▸ Work to complete: Every record must come back unchanged, apart from the pictures, which are dropped.
Records provided START
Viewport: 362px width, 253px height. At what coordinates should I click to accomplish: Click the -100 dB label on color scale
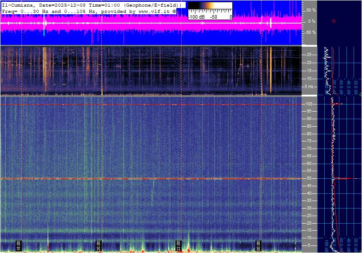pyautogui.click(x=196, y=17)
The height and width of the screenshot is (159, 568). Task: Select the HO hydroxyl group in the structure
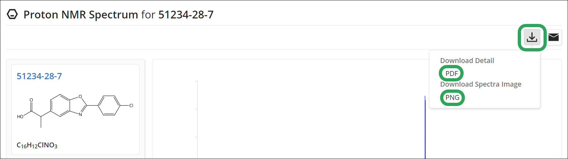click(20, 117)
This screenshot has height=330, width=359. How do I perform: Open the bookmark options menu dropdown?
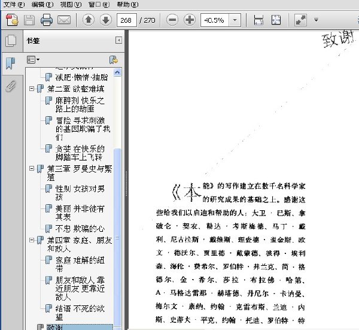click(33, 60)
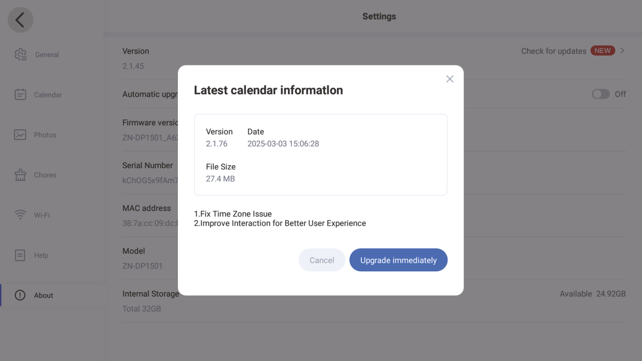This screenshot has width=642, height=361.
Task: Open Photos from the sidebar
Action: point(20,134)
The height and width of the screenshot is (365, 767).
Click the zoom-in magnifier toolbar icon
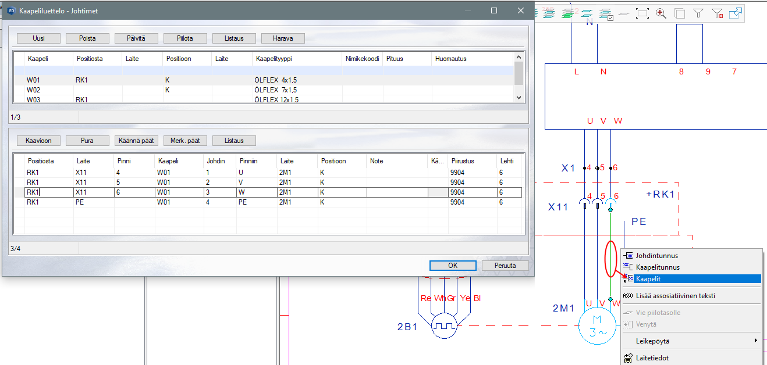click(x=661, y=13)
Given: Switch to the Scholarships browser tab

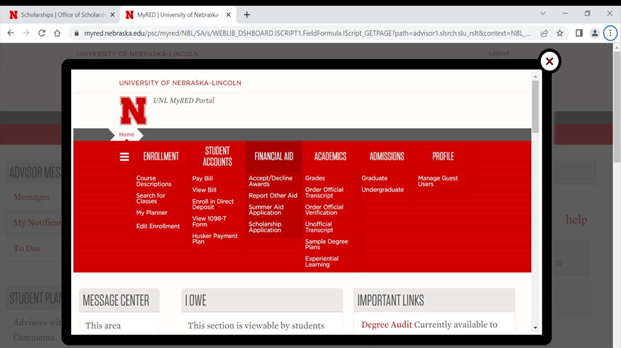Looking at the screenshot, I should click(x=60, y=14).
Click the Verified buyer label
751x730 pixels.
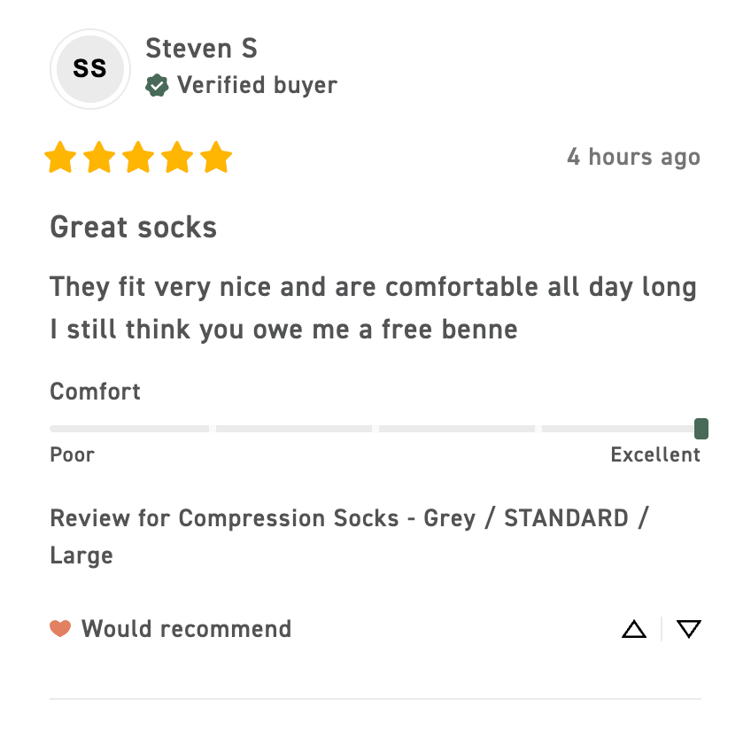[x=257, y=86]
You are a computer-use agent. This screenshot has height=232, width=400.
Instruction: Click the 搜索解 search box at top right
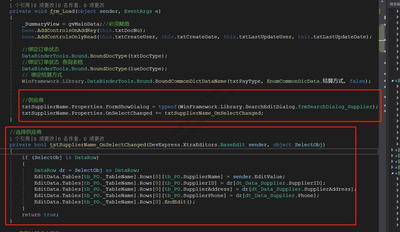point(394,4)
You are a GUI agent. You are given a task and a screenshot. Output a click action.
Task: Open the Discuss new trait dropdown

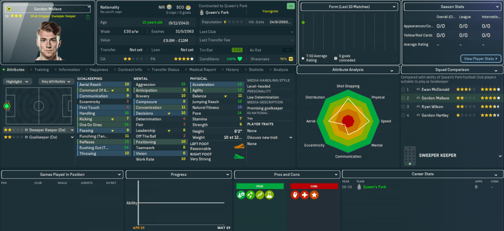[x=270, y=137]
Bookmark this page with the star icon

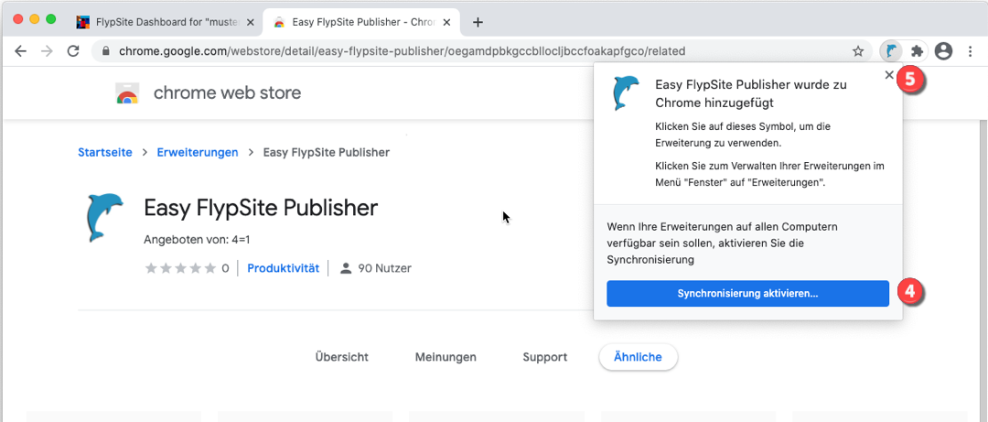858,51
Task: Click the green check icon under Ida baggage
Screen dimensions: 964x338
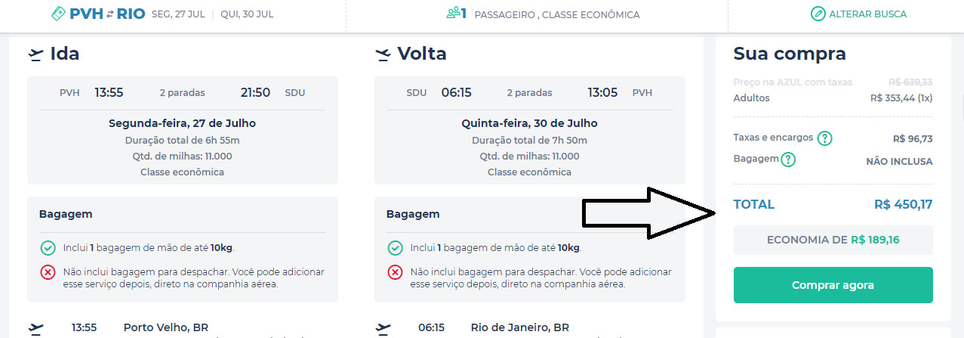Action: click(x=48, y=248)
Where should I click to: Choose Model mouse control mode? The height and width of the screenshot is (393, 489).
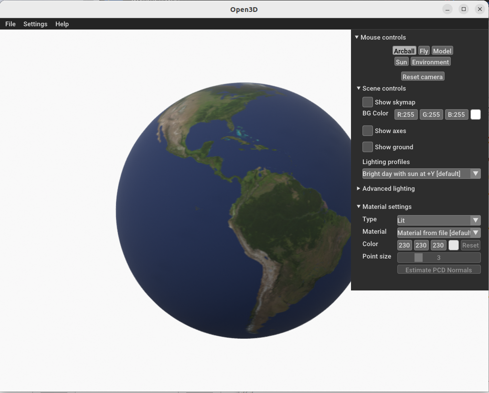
Records provided END
▸ Written answer:
Viewport: 362px width, 253px height. At what coordinates should I click to accomplish: Click the -100 dB label on color scale
pyautogui.click(x=196, y=17)
The height and width of the screenshot is (159, 568). Task: Select the HO hydroxyl group in the structure
click(20, 117)
This screenshot has height=330, width=359. How do I perform: Open the bookmark options menu dropdown?
click(33, 60)
This screenshot has width=642, height=361.
Task: Open Photos from the sidebar
Action: point(20,134)
The height and width of the screenshot is (365, 767).
Click the zoom-in magnifier toolbar icon
click(x=661, y=13)
Given: Switch to the Scholarships browser tab

Looking at the screenshot, I should click(x=60, y=14).
Click the Verified buyer label
751x730 pixels.
[x=257, y=86]
You are a computer-use agent. This screenshot has height=232, width=400.
Instruction: Click the 搜索解 search box at top right
point(394,4)
You are a GUI agent. You are given a task and a screenshot. Output a click action.
Task: Open the Discuss new trait dropdown

[x=270, y=137]
Bookmark this page with the star icon

858,51
Task: Click the green check icon under Ida baggage
Screen dimensions: 964x338
Action: click(x=48, y=248)
Where should I click to: Choose Model mouse control mode? The height and width of the screenshot is (393, 489).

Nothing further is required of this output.